Командирский организм, изношенный двадцатью пятью годами флотских неожиданностей, бледнеть начал с лица. Кровь уходила в нижние части тела.
– Штурман! Почему не обработана до сих пор карта погоды? Объявляю вам выговор!
– Есть!
Трое суток аврала по “устранению выявленных замечаний” измотали команду. Ночные бдения офицеров были отменены. Политическая бдительность оказалась в наличии.
XXX
9.00. В медицинском отсеке начинается прием больных, время приема регламентировано приказом командира, выписка из которого, взятая в рамочку, висит на двери амбулатории. 9.00 – 11.00. Это время отдано врачу, больным, здоровью военморов. Де-юре. Де-факто строгий приказ командира не действует. Вызов к старшему помощнику. Здесь док услышит историю, что нахальный таракан забрался в холодильник и съел сахар, следовательно, знания, полученные врачом в вузе – обыкновенная глупость. Больные ждут.
Вызов к заместителю. Здесь док узнает, что его подчиненный, матрос Губский, матерно выражал недовольство отсутствием порядка на камбузе. Следовательно, моральный облик офицера не лезет ни в какие рамки, не соответствует моральному кодексу строителя коммунизма. Попутно док узнает, что работает на китайскую разведку.
Больные ждут.
Большой сбор, совещание, политинформация, занятия по плану командира или другого начальника.
Больные ждут.
Любая попытка врача не прибыть на любое из мероприятий заканчивается выговором за отсутствие понимания задач текущего момента.
Амбулаторный прием окончен. И чтобы провести его в соответствии с требованиями руководящих документов и медицинской науки, врач должен работать в обеденный перерыв, если в нем сохранилась хоть капля гуманизма и чувство врачебного долга окончательно не вышиблено флотом из души эскулапа.
Итак, с 12.00 до 15.00 (адмиральский час) корабельный эскулап потратил на лечение больных. 15.00 – 17.30 – время, отведенное приказом командира на амбулаторный прием. Вместо приема – сборы, разборы, грудь четвертого человека. С 18.00 до 20.00 прием больных осуществляется фактически. В личное время врача. Вот вам и суточное планирование.

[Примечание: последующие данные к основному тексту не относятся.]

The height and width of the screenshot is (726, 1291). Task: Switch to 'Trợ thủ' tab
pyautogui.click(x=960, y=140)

Говорят, что представителям иностранных разведок на нашем флоте работать гораздо труднее, чем в Японии. Это связано с тем, что мы планируем одно, делаем другое, а получается третье.

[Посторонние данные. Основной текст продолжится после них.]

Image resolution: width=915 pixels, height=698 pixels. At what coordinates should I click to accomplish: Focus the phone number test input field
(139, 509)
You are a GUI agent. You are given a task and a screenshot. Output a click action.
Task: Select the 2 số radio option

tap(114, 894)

Прошли Японское море. Яркое южное солнце покрыло потом лысину старшего помощника. Иллюминаторы ощетинились фанерными воздухозаборниками. Тела механиков начали покрываться потницей. Расход спиртового раствора бриллиантовой зелени начал увеличиваться прямо пропорционально возрастанию температуры воздуха. С входом в Корейский пролив на корабле была дана команда переодеться в тропическую форму одежды, выданную всему экипажу и пассажирам накануне.